Mais les enfants avaient du travail, et puis aussi il a plu...
Donc voilà ce que j'aurais voulu faire :
S'envoler vers les îles : Maré, Lifou, et surtout Ouvéa, qui a plus de sable blanc et d'eaux turquoises qu'on peut l'imaginer.
Aller voir la route à horaires alternés, le long de la côte est. Elle fonctionne une heure dans le sens nord-sud, une heure dans le sens sud-nord.
Partir vers le nord, voir des troupeaux de cerfs et des plantations.
Faire de la plongée sous marine autour de l'aiguille de Prony.
Faire du kite-surf (ça, c'est Jérôme)
Et surtout, aller dans une tribu, et faire "la coutume" : demander à voir le chef pour discuter avec lui, et lui remettre solennellement un morceau de tissu et un billet de 1000 francs CFP, en gage d'amitié. Je dis ça, mais ce n'est pas un geste facile pour un bête métro, je ne sais pas si je saurais...
A voir la prochaine fois !
Et merci à Joël, pour tous ses conseils.
Pia
18:45 Publié dans Nouvelle Calédonie | Lien permanent | Commentaires (0) | Envoyer cette note | Tags : Nouvelle Calédonie, Pia
09.04.2008
Le centre culturel Tjibaou
Qu'est ce que c'est que cette série de pinceaux délicats que l'on aperçoit, quand on passe à l'est de Nouméa ?

Ce sont les cases du centre culturel Jean Marie Tjibaou, du nom du célèbre leader indépendantiste kanak.
Ce centre a fait l'objet d'un concours architectural, et on peut voir dans une salle les maquettes des différents projets. Celui qui a été choisi est a la fois audacieux et harmonieux : du grand art.
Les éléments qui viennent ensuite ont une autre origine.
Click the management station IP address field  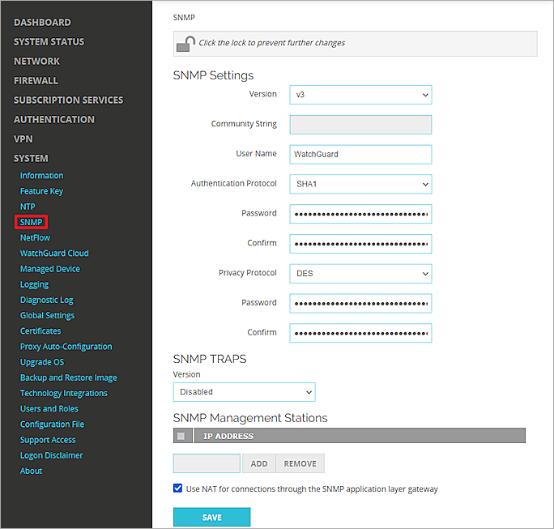point(207,463)
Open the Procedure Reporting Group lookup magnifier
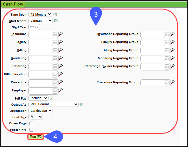188x147 pixels. click(173, 82)
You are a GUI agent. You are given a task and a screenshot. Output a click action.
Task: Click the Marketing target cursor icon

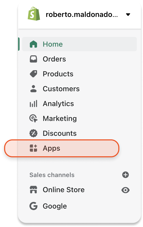33,118

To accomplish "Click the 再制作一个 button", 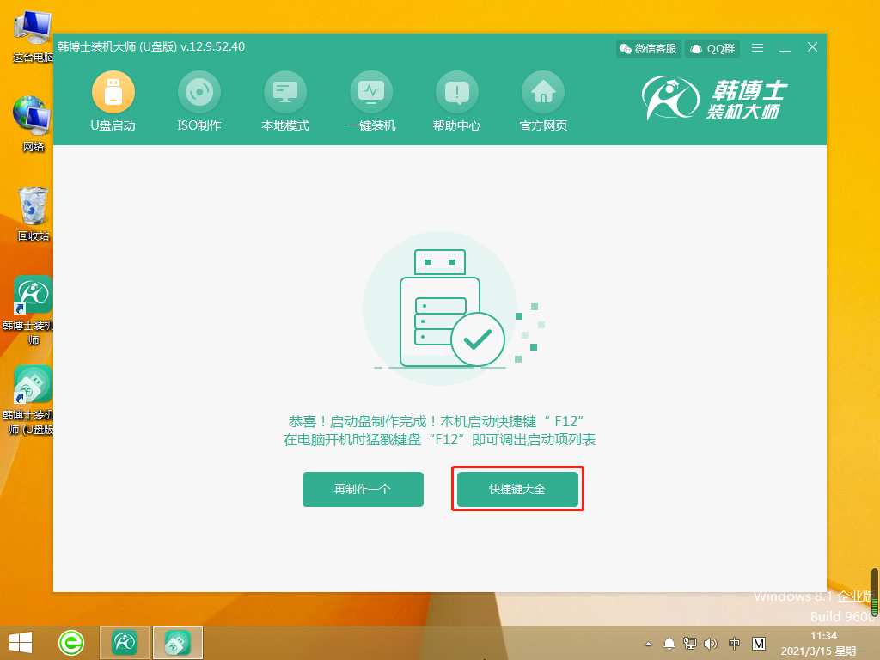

Nous passons une bonne après midi à visiter les différentes salles du musée : sculptures faîtières, qui dépassent du haut des cases, exposition de peinture kanak; exposition mettant en scène la poignée de main avec Jacques Lafleur, le 26 juin 1988, lors de la signature des accords de Matignon, qui prévoient un référendum sur l'autodétermination après dix ans.
A l'extérieur, on peut visiter de vraies cases kanak, il y en a trois, pour le sud, le nord et les îles.

L'entrée et l'intérieur sont sculptés, c'est très beau.

Je m'émerveille devant le chemin kanak, un parcours botanique avec seulement des plantes de Nouvelle Calédonie.
Nous finissons par la statue de Jean Marie Tjibaou, qui surplombe le site.